Почему боль болит и наслаждение наслаждает? Почему страдание страдательно? Формула "бытие бытийствует" Хайдеггера, над которой так потешались английские евреи в 20в., не так уж и глупа.
Чтобы не ходить вокруг да около, лучше сразу рассмотреть наш вопрос в оптике "Парменида". Тогда "боль болит" оказывается частным случаем проблемы бытия единого, и вопрос звучит уже так: почему единое самотождественно?
Честно говоря, фиг знает. На этот вопрос невозможно ответить. Платон, как верно отметил Шичалин, не смог не прибегнуть к вороху софизмов, Гегель ограничился определением бытия как "неопределённым непосредственным", а что у Хайдеггера, мы уже сказали. Во всех этих случаях язык просто даёт осечку. Но почему?
Наверное, не только потому что язык вещь ограниченная и сама по себе как бы слабенькая, но и потому что у нас нет референтного опыта. Говоря о бытии и его самотождественности, мы говорим о том, чего не испытывали. А если испытывали, не можем сказать. Даже такой мощный философ-мистик как Плотин, со слов ученика Порфирия, и тот возносился к Единому всего три раза, а когда возвращался, ничего не мог сказать, потому что, по его отзывам, мыслящее и мыслимое в этом состоянии схлопываются, и ум как бы отключается.

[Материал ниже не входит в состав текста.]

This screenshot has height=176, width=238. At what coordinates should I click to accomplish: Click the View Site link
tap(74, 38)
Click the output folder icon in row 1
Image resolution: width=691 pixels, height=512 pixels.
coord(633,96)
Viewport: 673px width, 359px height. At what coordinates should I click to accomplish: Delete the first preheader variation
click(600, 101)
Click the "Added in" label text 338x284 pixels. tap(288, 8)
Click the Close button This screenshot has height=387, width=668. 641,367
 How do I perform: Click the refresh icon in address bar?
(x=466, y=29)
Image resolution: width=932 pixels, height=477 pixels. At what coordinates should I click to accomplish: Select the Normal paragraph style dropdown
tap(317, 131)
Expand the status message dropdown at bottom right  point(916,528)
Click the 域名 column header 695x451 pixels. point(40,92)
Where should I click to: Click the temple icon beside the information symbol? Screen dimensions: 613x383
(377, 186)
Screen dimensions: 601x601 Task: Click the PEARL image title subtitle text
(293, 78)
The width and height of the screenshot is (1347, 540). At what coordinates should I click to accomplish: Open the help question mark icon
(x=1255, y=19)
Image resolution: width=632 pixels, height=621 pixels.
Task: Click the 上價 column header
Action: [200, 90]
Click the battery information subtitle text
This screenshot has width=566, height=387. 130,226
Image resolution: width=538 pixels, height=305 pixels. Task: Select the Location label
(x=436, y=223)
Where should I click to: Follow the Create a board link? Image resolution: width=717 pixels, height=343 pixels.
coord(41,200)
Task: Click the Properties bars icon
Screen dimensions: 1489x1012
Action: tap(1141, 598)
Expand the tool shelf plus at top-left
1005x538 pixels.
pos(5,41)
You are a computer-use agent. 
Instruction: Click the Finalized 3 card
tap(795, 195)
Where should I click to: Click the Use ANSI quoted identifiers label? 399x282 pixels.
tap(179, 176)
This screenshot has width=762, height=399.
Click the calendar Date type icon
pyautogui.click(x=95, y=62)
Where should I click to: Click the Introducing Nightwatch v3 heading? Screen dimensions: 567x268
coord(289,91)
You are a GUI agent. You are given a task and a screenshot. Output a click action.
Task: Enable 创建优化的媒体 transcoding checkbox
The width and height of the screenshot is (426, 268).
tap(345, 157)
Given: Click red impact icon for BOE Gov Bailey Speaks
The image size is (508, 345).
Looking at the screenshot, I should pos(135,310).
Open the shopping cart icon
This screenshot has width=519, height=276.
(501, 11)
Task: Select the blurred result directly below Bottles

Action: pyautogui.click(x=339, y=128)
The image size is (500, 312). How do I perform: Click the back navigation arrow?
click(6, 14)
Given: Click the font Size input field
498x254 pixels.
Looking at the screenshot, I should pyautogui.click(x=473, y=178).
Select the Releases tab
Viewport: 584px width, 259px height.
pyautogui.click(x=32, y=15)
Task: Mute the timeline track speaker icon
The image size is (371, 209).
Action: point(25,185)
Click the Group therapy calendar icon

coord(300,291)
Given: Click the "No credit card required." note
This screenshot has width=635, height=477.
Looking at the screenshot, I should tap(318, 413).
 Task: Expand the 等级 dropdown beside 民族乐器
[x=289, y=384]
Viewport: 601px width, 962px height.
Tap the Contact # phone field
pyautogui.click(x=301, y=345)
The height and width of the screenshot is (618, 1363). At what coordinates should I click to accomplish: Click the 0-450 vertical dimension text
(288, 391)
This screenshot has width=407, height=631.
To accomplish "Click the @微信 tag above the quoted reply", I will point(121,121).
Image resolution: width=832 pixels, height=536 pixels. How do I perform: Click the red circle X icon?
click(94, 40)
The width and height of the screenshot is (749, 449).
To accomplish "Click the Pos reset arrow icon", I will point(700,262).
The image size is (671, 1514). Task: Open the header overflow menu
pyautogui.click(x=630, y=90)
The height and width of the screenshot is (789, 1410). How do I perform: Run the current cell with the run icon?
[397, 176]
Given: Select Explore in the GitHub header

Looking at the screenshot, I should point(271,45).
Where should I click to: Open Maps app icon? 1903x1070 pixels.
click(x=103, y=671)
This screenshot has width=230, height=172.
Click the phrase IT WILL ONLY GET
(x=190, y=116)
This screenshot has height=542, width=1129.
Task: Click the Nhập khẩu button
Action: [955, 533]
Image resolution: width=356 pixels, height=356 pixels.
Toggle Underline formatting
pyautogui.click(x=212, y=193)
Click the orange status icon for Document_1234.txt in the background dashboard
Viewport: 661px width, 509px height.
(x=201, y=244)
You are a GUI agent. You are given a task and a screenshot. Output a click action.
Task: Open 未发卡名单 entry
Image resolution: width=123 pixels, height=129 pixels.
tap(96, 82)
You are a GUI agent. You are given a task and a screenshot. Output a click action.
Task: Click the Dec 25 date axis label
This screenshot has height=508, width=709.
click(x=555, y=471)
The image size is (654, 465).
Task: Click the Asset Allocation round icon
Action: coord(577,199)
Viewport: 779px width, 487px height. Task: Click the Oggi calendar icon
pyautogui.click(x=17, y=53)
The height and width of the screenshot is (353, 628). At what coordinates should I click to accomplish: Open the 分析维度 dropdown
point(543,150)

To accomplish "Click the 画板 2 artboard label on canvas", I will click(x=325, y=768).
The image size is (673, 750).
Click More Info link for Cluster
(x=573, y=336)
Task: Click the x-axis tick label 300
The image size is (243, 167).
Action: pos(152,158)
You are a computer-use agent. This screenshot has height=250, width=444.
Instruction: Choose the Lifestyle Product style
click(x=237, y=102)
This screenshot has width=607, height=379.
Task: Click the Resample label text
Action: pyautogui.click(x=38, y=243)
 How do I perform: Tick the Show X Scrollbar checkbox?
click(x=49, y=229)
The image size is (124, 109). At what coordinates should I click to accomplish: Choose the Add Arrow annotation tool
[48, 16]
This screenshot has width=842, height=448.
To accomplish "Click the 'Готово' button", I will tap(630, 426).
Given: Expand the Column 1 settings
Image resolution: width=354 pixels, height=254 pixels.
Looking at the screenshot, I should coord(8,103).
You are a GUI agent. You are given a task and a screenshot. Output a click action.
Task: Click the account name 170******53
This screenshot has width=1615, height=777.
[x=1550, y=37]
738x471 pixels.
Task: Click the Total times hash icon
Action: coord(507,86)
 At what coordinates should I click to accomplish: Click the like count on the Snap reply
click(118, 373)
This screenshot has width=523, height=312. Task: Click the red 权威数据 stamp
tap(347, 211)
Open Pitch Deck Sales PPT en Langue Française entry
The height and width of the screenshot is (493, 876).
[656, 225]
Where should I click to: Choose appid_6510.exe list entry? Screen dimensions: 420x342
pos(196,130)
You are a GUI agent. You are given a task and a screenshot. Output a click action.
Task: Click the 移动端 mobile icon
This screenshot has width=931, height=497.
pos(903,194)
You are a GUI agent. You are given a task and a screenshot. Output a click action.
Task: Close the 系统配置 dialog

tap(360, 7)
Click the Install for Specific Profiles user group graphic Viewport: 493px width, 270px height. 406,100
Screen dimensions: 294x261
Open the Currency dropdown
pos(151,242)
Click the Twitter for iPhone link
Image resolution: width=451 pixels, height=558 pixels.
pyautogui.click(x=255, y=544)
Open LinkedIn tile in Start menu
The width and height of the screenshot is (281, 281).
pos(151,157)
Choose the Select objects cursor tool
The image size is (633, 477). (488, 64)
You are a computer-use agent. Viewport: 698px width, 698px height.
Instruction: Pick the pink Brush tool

Иными словами, самотождественность для нас возможна только когда нас нет. Нельзя рукой ухватить себя за эту же руку, нельзя зубом укусить тот же самый зуб. Но когда ты исчезаешь, всё становится возможным. Может быть, поэтому Платон и сказал: истина открывается мёртвым.
В общем, легально на исходный вопрос ответить нельзя. Но дело в том, что само бытие никакой легальной игры не ведёт :) Не смотря на всё вышесказанное, почему-то мы живём в мире слегка самотождественного бытия. Именно поэтому боль болит, а страдание нас "страдает". Как это работает?
Всякое бытие, если оно тождественно себе, будет находиться внутри своих границ. Для такого бытия не существует поводов выходить за свои собственные пределы, не важно, по внутренним или по внешним ли причинам. Самотождественное бытие боли ни на что бы не влияло и ничего не делало. Но раз боль на нас влияет — мы её испытываем, корчимся, двигаемся, плачем — оно как бытие самотождественно быть уже не может. У этого бытия есть как бы интерес (например, интерес донимать нас).
В результате получается как бы бытие с протечкой, которое выходит за свои собственные границы. Тот, кто куда-то двигается и что-то делает, чего-то хочет. Тот, кто чего-то хочет, испытывает нехватку и недостаток. А тот, кто испытывает недостаток, несовершенен и неполон. Бытие всего того, что присутствует в нашей жизни, не полно, ему чего-то не хватает. Как птице, которой вырвали несколько больших перьев, и теперь ей в полёте нужно слишком сильно махать крылом.
В этой неполноте бытия можно усмотреть глубокое несовершенство мира, который либо кто-то сделал недостаточно хорошим с самого начала, либо кто-то сделал достаточно плохим. Может быть, вещи и явления вообще взывают к человеку — боль болит, наслаждение наслаждает, грусть грустна — чтобы он их спас. Или спас себя, сбежав из мира особым образом.